> **Your task**:
Take the entries that follow and return only the lines from the one with "1468x1068 pixels." through the final line, leaving every picture behind.

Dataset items
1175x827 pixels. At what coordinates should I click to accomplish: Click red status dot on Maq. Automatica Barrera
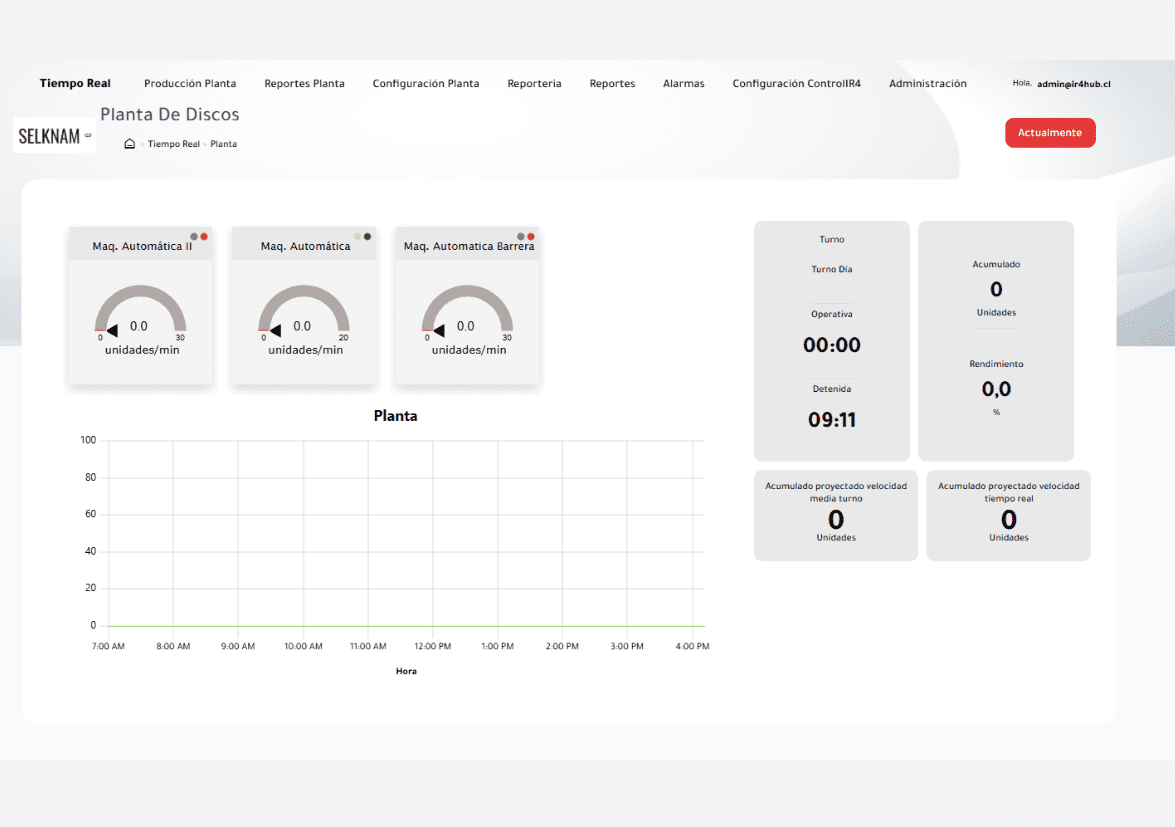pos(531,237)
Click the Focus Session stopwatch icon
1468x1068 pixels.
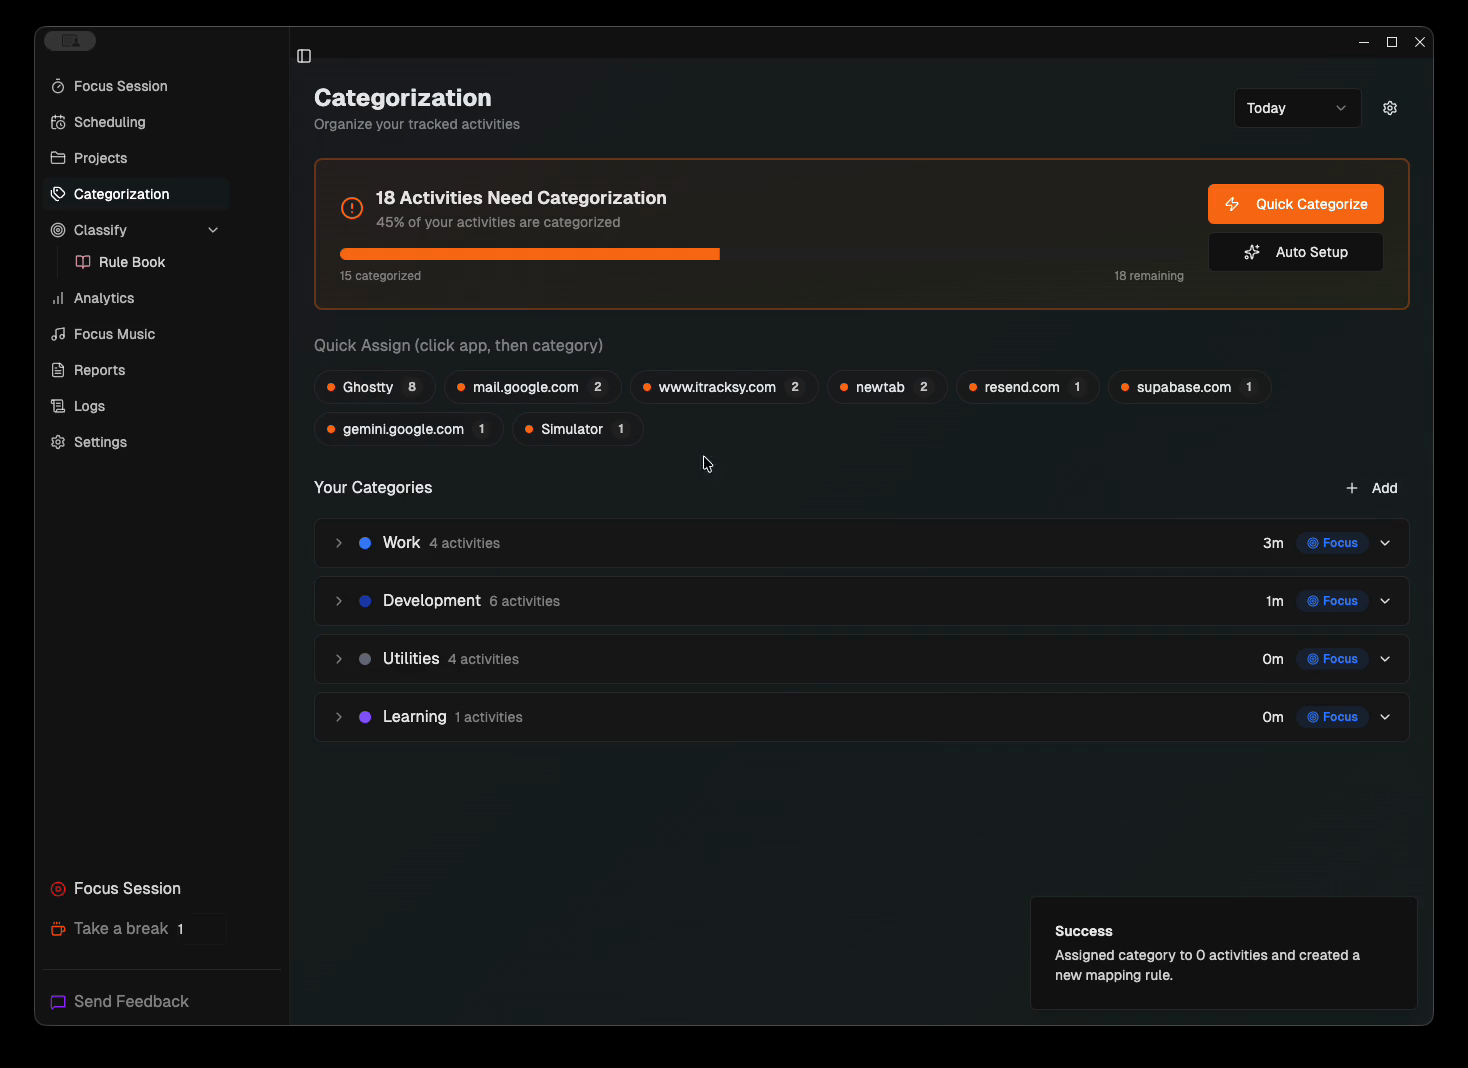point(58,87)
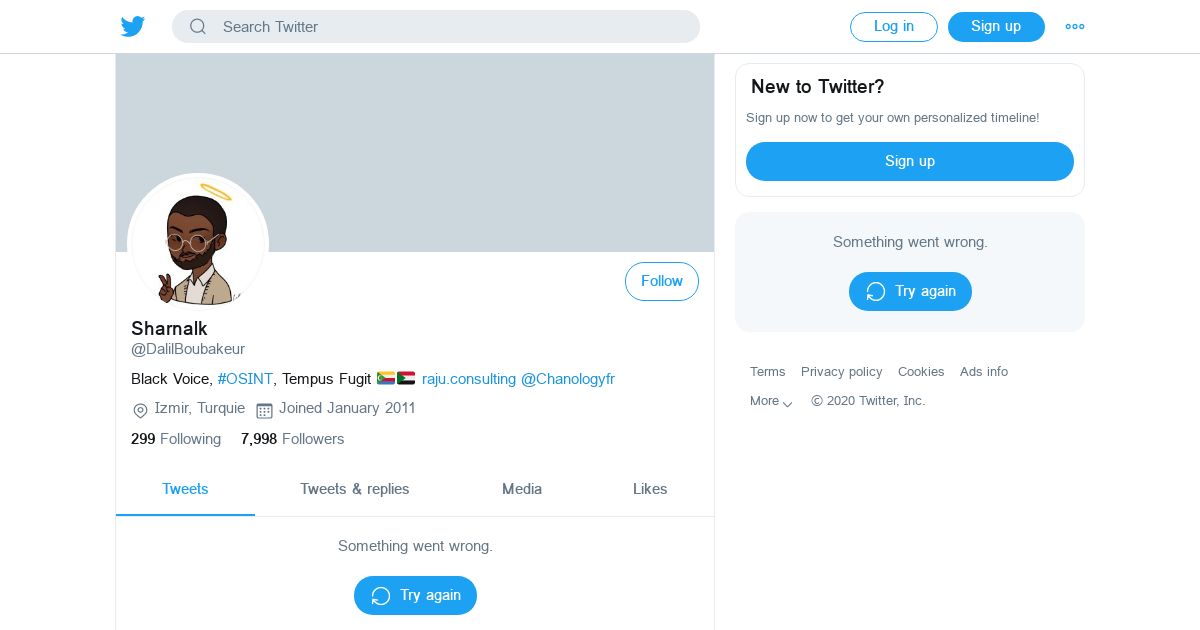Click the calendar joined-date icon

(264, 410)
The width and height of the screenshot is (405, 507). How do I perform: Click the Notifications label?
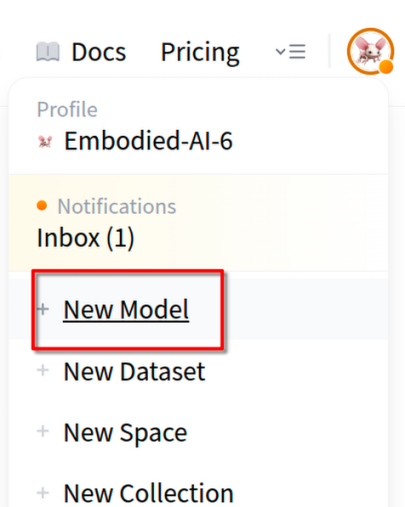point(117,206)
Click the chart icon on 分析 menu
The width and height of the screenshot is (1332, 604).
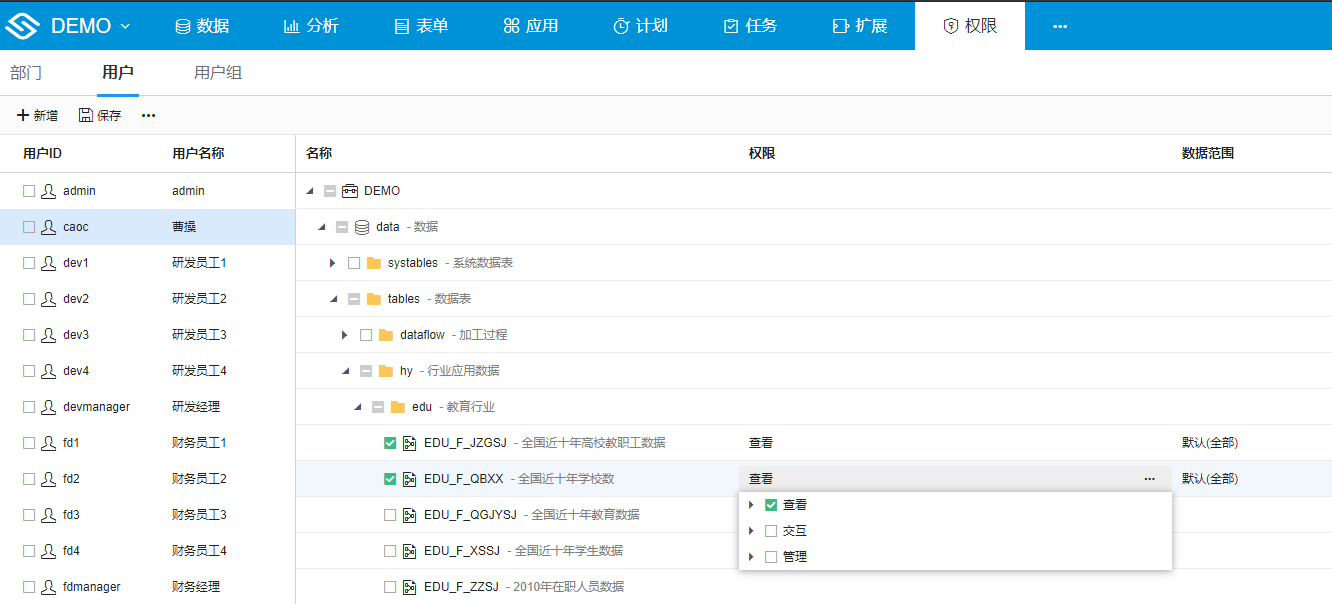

> **Task output**:
1468x1068 pixels.
point(58,87)
Click the calendar joined-date icon

(264, 410)
The width and height of the screenshot is (405, 507). How do I perform: Click the Notifications label?
point(117,206)
Click the chart icon on 分析 menu
The width and height of the screenshot is (1332, 604).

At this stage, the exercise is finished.